So your analogy is this: lead guitarists are like violin soloists while rhythm guitarists are like first chair violins?

To be concertmaster (first chair violinist) you have to also be a very very good soloist. The concertmaster should play his/her solo passages during a symphony as well and expressively as he/she plays when he/she is playing a concerto solo. But of course the concertos would be written to be much more technically difficult (usually)

First Chairs, yes of course they don't make up their own tempo but follow the conductor, but besides that, they do not play less expressively than concerto soloists, nor do they need less qualifications than the concerto soloists.


----------



## ctsai89 (Apr 15, 2017)

anthraxsnax said:


> You skipped a few key words in my analogy, so what was the point? I try to teach you and you're stopped by an analogy and all your attention went to that (while somehow missing the key component)
> 
> The requirement to be a rhythm guitarist of spawn of possession is higher than most bands' lead guitarist, but yet there is a rhythm guitarist...
> 
> ...



Yes first chair and soloist are different things but their ability to play should be the same thus in, sample libraries, one shouldn't sound more synthy than another in whatever different setting they play in although I get your point, one is better suited in a specific setting than another


----------



## Lotias (Apr 15, 2017)

ctsai89 said:


> Yes first chair and soloist are different things but their ability to play should be the same thus in, sample libraries, one shouldn't sound more synthy than another in whatever different setting they play in although I get your point, one is better suited in a specific setting than another


Honestly, I'm not sure anyone has any clue what you mean by synthy anymore.


----------



## ctsai89 (Apr 15, 2017)

Lotias said:


> Honestly, I'm not sure anyone has any clue what you mean by synthy anymore.
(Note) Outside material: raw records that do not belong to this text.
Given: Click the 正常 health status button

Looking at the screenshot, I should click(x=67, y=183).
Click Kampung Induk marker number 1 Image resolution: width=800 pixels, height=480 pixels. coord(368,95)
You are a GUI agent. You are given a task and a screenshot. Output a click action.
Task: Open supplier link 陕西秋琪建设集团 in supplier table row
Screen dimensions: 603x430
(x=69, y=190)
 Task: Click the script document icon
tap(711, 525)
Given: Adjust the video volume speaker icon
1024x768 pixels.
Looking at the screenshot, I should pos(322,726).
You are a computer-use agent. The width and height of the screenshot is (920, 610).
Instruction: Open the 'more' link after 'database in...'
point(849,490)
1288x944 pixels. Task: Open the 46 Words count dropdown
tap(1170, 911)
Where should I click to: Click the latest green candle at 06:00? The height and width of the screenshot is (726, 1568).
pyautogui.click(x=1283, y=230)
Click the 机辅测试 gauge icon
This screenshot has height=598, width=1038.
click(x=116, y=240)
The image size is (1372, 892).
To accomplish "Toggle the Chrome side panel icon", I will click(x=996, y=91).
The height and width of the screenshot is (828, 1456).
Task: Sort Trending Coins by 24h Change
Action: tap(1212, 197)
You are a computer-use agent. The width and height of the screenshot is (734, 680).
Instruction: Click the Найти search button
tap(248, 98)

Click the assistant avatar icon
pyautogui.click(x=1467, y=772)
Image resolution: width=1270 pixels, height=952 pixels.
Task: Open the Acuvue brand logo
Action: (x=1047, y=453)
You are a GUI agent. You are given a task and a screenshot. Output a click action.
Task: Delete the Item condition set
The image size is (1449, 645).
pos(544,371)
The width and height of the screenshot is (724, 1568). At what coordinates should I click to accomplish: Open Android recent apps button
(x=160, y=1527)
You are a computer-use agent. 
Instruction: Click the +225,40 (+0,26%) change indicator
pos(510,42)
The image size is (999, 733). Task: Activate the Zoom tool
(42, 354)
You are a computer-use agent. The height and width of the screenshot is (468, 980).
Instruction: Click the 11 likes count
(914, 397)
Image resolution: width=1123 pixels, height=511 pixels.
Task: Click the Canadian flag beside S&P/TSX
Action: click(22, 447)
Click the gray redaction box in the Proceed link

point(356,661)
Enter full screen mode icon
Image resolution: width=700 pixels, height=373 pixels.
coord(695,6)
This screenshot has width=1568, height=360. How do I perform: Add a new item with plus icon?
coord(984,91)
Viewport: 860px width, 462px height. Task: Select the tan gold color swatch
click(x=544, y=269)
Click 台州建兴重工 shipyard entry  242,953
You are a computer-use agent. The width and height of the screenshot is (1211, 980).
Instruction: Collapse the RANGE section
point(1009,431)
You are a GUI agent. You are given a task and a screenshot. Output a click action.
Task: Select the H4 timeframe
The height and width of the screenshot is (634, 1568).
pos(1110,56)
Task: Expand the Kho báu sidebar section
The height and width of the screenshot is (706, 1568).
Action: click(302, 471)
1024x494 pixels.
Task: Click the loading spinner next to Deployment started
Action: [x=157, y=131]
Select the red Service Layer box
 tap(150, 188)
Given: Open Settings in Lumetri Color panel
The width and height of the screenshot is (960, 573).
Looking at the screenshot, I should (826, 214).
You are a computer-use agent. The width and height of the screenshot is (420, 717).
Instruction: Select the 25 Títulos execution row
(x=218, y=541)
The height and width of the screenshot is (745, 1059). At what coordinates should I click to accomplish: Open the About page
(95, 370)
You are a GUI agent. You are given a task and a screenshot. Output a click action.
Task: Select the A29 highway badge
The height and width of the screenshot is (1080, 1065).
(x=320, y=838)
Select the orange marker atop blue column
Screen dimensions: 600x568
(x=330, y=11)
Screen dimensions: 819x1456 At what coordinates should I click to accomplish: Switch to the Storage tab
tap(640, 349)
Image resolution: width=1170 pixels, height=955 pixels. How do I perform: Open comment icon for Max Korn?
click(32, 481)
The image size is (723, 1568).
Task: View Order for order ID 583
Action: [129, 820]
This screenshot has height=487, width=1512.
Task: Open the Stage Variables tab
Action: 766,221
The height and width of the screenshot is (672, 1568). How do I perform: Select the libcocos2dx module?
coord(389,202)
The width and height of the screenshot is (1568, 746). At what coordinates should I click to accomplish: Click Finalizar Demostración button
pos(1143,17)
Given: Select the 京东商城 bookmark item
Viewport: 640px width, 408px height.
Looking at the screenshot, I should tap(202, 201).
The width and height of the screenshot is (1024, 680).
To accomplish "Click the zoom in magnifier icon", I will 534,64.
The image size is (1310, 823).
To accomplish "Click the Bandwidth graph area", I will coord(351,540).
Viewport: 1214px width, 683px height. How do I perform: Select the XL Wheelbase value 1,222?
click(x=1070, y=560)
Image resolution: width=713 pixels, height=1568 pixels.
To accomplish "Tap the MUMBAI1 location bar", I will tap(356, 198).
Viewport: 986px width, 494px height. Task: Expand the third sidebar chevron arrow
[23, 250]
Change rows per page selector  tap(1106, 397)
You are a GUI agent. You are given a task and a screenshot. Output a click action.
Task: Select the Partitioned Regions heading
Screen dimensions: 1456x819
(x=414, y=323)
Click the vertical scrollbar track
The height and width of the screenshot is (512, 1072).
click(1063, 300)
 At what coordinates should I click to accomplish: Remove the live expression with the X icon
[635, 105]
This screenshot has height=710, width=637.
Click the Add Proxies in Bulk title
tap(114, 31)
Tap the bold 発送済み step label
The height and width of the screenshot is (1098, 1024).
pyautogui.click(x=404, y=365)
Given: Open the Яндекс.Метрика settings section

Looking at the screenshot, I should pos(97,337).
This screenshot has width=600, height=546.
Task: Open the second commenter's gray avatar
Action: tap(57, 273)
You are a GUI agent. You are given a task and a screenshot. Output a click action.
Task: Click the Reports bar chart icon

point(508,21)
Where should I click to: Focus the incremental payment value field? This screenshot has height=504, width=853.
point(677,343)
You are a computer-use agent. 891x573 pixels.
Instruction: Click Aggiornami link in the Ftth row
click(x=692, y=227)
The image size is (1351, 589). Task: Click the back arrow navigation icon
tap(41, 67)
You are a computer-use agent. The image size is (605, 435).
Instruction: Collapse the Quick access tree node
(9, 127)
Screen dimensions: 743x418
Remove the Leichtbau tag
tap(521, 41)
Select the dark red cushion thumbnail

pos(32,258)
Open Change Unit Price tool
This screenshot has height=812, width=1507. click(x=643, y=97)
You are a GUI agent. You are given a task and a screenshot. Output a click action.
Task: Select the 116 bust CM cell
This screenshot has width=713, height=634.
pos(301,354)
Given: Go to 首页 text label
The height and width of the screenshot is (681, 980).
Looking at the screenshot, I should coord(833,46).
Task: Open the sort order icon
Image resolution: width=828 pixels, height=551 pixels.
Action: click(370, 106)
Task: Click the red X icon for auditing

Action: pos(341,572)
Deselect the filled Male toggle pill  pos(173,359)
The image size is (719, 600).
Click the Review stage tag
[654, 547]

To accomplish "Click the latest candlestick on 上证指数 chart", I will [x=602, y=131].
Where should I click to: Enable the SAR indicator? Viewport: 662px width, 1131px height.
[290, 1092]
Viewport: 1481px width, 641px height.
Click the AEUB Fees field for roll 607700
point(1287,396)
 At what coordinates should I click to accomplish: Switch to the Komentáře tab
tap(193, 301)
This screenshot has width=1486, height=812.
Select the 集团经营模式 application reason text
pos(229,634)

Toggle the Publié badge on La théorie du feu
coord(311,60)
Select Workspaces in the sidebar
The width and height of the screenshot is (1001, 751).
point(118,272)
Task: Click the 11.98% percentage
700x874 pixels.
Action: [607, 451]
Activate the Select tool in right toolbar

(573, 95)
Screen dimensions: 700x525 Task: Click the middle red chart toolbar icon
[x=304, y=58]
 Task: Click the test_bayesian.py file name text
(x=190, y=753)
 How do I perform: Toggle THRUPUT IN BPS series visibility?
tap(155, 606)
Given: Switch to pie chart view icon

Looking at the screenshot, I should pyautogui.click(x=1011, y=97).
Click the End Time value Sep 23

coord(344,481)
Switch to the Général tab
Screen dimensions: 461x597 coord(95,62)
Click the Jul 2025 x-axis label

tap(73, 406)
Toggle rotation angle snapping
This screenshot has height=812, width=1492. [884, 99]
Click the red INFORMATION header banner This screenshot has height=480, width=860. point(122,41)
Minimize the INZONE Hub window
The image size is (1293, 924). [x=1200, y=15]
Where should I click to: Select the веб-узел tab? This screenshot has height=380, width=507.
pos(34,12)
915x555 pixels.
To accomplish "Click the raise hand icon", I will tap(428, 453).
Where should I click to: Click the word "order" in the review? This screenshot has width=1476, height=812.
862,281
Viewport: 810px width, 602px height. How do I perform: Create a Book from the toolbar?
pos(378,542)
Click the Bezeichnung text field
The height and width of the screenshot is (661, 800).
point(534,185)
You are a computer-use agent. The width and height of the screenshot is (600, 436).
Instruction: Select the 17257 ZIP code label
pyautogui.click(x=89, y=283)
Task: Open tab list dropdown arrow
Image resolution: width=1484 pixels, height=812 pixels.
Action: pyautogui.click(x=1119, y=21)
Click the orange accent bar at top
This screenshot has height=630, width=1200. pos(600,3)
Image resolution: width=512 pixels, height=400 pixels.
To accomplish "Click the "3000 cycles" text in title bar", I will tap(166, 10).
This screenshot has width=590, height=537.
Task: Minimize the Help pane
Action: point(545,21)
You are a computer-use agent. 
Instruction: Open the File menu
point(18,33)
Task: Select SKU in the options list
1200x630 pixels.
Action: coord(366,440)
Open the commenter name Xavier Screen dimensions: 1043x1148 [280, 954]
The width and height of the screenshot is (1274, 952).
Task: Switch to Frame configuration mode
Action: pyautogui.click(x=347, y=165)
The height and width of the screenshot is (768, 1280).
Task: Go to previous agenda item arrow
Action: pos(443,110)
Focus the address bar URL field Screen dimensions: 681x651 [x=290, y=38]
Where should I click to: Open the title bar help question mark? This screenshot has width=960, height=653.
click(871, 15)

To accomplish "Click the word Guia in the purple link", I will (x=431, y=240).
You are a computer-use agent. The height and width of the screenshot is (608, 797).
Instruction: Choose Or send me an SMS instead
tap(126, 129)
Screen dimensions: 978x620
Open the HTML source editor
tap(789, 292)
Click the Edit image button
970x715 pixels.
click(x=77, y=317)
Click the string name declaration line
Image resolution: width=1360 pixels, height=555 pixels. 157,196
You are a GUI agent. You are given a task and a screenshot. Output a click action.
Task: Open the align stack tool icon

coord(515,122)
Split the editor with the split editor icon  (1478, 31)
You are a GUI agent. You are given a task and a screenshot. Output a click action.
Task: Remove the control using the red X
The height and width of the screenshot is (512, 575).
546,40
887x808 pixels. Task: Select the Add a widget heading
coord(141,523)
Go Vsl's page, go to cello solo 2, click play on geisha's theme- synthy

Pull up first chair cello solo legato patch from LASS and play the range from c3~G4 -synthy

Play around and turn off the reverb with chris hein's solo trumpet, solo violin, not synthy


^ just my opinion


----------



## Lotias (Apr 15, 2017)

ctsai89 said:


> Go Vsl's page, go to cello solo 2, click play on geisha's theme- synthy
> 
> Pull up first chair cello solo legato patch from LASS and play the range from c3~G4 -synthy
> 
> Play around and turn off the reverb with chris hein's solo trumpet, solo violin, not synthy


Not hearing it.


----------



## ctsai89 (Apr 15, 2017)

Lotias said:


> Not hearing it.



I kind of wish I had your ears.. life can be tough being someone that's not easily pleased


----------



## Lotias (Apr 15, 2017)

ctsai89 said:


> I'm also a bit
> 
> 
> I kind of wish I had your ears.. life can be tough being someone that's not easily pleased


I just don't get what you're hearing where "synthy" would apply. If anything Chris Hein's violin sounds "synthy" to me. The Italian violin is a little better, but I don't really get it. At least, the demos outside of the MIDI recreations (the ones that have an accompanying video) are kinda bad sounding to me.


----------



## ctsai89 (Apr 15, 2017)

Lotias said:


> I just don't get what you're hearing where "synthy" would apply. If anything Chris Hein's violin sounds "synthy" to me. The Italian violin is a little better, but I don't really get it. At least, the demos outside of the MIDI recreations (the ones that have an accompanying video) are kinda bad sounding to me.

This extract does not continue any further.